Ah dimmi, Truffaldin; vedesti mai

piú bella creatura della statua

del mio giardin? Dí il ver, non adularmi.

TRUFFALDINO Adulando, loda in grado estremo quella creatura (a parte). (Che non vide un matto simile, innamorato d'una statua) (ride).

RENZO

Chiunque vederà quella bellezza,

dí, Truffaldin, non scuserà il mio amore?

TRUFFALDINO Anzi sarà lodato il suo amore da tutti; che il suo è il vero amore platonico, e non si potrà piú cantare la canzonetta:

Ma che si dia platonico

tra due di sesso vario,

s'anche venisse un diavolo,

non mel darebbe a credere.

Ch'è stato anch'egli innamorato di qualche statua, la quale però non aveva le carni tanto dure, come quella (a parte, sua derisione).

RENZO

Dimmi, quand'io piangeva inginocchiato

innanzi alla mia statua, udisti a sorte

quel, che mi disse quell'Augel belverde,

che mi comparve, e favellò sí chiaro?

TRUFFALDINO Non ha udito nulla; non sa, chi sia questo Augel belverde.

RENZO

L'Augel belverde non conosci, amante

di Barbarina?

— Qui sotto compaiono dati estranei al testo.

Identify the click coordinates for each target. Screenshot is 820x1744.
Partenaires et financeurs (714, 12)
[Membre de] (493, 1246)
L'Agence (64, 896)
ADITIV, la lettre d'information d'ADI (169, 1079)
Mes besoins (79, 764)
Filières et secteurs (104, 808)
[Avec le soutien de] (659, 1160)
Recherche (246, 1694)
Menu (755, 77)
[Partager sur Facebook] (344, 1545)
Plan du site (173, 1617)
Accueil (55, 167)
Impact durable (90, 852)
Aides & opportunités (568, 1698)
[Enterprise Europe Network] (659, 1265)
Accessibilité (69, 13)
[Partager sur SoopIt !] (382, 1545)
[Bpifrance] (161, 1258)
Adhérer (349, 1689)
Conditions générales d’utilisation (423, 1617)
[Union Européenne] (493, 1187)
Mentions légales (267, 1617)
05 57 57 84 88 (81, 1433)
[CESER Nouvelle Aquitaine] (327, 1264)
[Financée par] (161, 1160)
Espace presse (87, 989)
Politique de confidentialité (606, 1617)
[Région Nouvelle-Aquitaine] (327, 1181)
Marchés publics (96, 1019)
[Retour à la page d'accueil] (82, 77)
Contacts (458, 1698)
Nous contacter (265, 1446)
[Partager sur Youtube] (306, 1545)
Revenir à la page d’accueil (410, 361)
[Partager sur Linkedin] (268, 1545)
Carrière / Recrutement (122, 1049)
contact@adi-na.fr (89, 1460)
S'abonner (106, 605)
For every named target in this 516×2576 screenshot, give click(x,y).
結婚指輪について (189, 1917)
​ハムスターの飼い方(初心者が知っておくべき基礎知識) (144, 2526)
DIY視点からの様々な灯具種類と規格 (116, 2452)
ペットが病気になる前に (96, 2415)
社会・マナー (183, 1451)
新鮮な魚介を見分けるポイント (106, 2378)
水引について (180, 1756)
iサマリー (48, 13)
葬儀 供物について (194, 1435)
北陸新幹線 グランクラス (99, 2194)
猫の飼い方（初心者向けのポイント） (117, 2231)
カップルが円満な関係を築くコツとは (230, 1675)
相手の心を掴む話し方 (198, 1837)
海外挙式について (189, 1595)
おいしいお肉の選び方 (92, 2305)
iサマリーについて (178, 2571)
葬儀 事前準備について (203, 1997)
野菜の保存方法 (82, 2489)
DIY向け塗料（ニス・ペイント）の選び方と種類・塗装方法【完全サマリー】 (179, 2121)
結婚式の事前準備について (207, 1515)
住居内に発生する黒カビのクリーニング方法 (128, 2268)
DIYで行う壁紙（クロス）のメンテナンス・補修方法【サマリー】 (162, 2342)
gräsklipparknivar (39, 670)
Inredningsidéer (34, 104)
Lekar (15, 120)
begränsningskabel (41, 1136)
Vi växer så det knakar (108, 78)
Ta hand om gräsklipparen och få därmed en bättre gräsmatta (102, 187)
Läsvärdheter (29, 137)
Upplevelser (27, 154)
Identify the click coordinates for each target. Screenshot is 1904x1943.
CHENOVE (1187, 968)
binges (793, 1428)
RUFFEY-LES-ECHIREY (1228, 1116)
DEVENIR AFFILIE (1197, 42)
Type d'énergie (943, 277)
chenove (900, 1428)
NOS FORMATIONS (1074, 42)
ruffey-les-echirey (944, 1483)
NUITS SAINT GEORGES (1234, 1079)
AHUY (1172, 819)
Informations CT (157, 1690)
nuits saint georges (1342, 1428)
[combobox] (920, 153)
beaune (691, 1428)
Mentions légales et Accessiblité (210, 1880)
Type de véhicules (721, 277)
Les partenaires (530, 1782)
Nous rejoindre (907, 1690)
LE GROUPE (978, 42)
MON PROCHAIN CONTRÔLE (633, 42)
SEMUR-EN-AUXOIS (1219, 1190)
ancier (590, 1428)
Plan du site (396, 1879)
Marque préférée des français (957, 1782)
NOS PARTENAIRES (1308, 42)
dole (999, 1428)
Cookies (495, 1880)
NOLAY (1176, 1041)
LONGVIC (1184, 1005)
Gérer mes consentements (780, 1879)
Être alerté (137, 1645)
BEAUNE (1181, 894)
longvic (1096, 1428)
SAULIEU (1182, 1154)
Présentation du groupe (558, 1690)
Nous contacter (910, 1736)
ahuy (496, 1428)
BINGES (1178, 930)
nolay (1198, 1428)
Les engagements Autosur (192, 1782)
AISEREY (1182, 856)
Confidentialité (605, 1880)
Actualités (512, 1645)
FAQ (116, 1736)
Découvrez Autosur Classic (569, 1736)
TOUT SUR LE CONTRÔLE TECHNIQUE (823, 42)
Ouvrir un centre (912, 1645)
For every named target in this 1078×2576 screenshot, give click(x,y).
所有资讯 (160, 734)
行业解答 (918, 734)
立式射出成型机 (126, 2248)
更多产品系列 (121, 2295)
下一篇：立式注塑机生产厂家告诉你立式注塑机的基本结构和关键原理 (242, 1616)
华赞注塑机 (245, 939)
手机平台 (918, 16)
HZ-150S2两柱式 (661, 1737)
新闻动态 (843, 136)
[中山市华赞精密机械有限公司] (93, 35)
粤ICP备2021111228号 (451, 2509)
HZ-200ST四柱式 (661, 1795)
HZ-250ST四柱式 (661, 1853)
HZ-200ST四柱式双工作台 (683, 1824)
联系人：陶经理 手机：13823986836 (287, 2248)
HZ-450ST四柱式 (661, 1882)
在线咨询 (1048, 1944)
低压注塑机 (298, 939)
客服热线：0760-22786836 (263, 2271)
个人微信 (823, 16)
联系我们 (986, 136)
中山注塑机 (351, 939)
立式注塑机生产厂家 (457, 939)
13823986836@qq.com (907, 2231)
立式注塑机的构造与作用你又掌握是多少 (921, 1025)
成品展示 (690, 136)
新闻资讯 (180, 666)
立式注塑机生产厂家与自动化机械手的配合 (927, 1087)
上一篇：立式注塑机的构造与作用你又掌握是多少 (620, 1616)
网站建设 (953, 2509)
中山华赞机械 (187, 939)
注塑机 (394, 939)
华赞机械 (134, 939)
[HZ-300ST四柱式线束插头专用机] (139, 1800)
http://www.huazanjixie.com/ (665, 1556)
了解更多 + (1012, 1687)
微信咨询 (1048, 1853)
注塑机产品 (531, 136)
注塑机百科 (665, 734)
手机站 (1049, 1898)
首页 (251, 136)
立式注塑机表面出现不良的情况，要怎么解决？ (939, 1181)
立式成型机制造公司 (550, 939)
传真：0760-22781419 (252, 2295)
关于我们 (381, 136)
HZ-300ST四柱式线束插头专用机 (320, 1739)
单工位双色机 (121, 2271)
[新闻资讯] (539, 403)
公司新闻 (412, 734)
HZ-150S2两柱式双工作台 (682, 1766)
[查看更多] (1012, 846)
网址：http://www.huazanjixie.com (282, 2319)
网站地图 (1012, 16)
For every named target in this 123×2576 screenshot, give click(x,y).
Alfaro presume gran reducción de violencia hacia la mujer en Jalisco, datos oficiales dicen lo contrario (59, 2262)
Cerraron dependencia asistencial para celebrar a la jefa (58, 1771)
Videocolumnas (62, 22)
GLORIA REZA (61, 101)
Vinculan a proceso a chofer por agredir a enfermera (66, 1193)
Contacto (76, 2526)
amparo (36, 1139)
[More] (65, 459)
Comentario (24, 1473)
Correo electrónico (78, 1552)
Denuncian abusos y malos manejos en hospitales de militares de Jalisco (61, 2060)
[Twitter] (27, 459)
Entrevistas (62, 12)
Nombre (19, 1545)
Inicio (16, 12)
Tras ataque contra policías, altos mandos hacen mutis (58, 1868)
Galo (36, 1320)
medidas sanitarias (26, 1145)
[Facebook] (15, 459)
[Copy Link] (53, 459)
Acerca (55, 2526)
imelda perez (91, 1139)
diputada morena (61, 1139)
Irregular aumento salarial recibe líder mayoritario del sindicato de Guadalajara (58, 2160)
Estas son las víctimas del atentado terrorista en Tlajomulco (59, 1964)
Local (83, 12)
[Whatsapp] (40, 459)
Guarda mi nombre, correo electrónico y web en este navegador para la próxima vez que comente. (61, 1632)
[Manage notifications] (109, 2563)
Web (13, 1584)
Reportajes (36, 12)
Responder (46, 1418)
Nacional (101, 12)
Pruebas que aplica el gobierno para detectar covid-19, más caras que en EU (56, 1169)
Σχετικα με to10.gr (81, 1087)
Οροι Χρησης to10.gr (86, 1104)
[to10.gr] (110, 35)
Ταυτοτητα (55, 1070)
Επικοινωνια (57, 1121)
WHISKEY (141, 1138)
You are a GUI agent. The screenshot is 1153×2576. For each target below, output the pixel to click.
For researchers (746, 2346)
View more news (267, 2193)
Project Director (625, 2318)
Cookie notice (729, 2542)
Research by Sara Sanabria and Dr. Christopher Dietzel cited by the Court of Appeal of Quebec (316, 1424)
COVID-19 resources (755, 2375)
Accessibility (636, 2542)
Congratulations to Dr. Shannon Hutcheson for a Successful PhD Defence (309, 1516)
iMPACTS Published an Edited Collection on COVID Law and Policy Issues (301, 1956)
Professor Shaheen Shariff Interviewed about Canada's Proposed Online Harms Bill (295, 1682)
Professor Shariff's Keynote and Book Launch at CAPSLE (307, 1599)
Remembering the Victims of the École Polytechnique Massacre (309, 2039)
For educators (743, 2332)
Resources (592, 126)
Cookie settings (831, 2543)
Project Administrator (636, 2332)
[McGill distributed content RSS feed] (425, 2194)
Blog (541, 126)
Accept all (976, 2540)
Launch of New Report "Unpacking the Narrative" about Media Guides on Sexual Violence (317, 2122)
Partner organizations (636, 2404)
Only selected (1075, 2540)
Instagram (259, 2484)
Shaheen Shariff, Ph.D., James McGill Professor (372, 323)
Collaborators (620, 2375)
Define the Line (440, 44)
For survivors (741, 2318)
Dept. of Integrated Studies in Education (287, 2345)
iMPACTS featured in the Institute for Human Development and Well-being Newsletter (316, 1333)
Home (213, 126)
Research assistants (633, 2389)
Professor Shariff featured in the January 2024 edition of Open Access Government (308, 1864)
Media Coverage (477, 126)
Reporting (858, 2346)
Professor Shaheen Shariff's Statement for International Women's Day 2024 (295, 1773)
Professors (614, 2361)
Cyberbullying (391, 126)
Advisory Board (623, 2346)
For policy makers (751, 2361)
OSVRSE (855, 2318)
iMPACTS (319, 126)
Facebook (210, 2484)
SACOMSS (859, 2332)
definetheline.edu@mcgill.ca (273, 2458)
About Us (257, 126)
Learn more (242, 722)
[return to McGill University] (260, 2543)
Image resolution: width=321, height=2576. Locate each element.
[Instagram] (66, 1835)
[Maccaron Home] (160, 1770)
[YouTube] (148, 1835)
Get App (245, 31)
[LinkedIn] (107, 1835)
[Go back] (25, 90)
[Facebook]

Nol vedesti, sciocco?

TRUFFALDINO Non saper nulla di queste belle maraviglie

(a parte, ride di tali amori).

RENZO

Ah, sei pur ignorante! E non vedesti

questo pugnale, che mi fu scagliato

innanzi ai piedi, mentre ch'io piangeva?

TRUFFALDINO Non sa né di voce, né di Augello, né di coltello (a parte). (Renzo esser matto, ma matto da catene ec.).

RENZO (da sé)

(Ah, che dovrò pensar sulle parole

dell'Augello belverde, che m'apparve,

che negò palesar di chi son figlio,

di soli arcani empiendomi la mente?

Quali non deggio ricusar perigli?

E quali son questi perigli estremi

per ottener, che il simulacro viva?

E qual di questo portentoso ferro

uso far deggio? Io son fuor di me stesso).

TRUFFALDINO (a parte) (L'imita in caricatura, e ride della pazzia).